[SET EXERCISE]
Substitute "screen capture" for "screenshot" in the material, starting at the beginning and ending at the line that contains "pyautogui.click(x=61, y=40)", and write those lines out again with nothing else changed. Leave the pictures out of your answer.

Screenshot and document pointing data
+ + + + + + +
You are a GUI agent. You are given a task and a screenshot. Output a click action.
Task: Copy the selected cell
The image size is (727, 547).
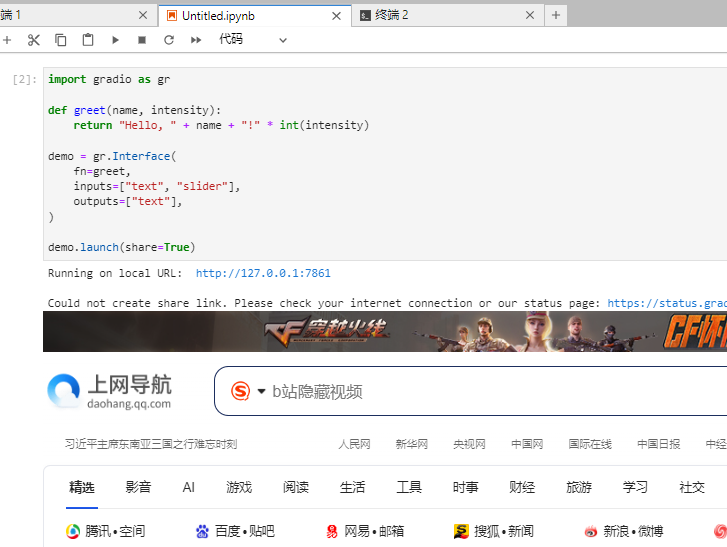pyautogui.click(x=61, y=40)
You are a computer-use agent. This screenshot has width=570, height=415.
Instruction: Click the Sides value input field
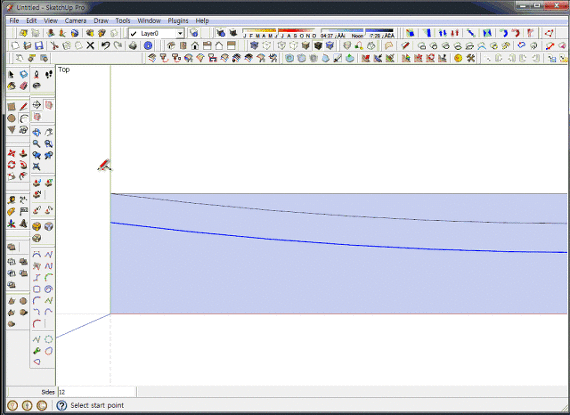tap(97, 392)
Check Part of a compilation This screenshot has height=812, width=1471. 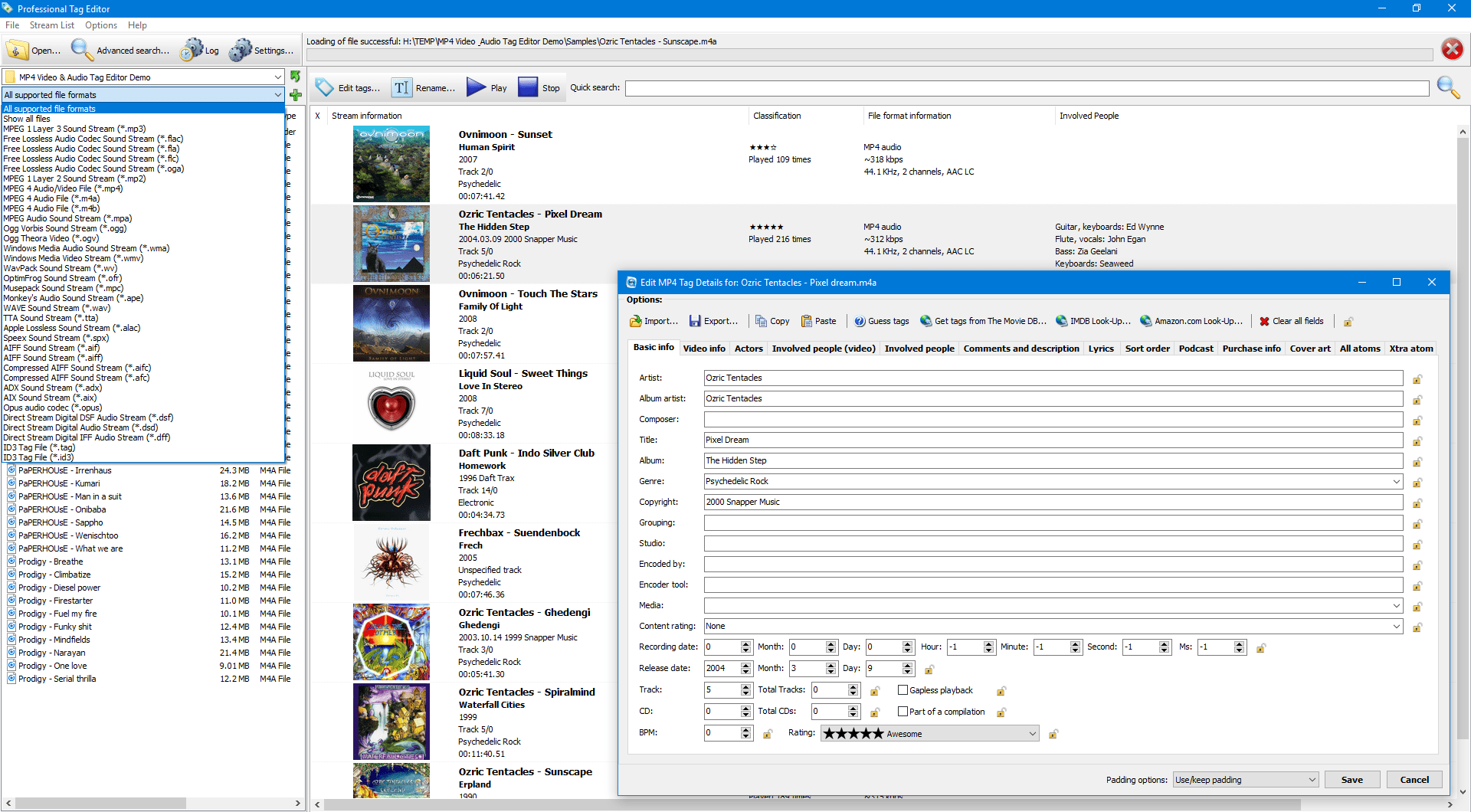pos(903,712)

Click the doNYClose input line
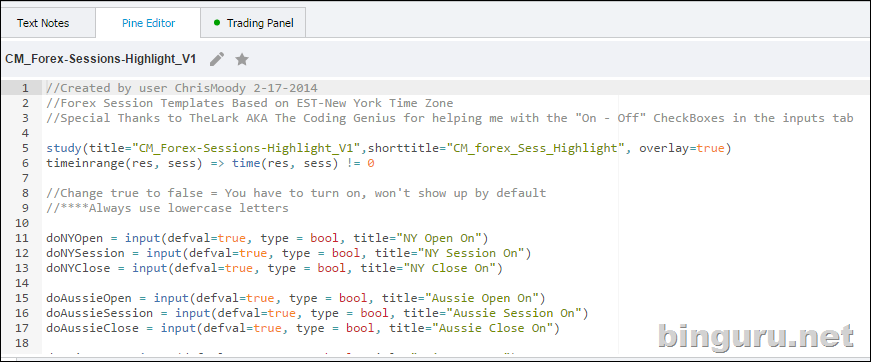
+ + + + + + +
[ANSWER]
You are a GUI agent. You are given a task and a screen capture. Output a click action.
Task: Copy the selected cell
The image size is (727, 547).
pyautogui.click(x=61, y=40)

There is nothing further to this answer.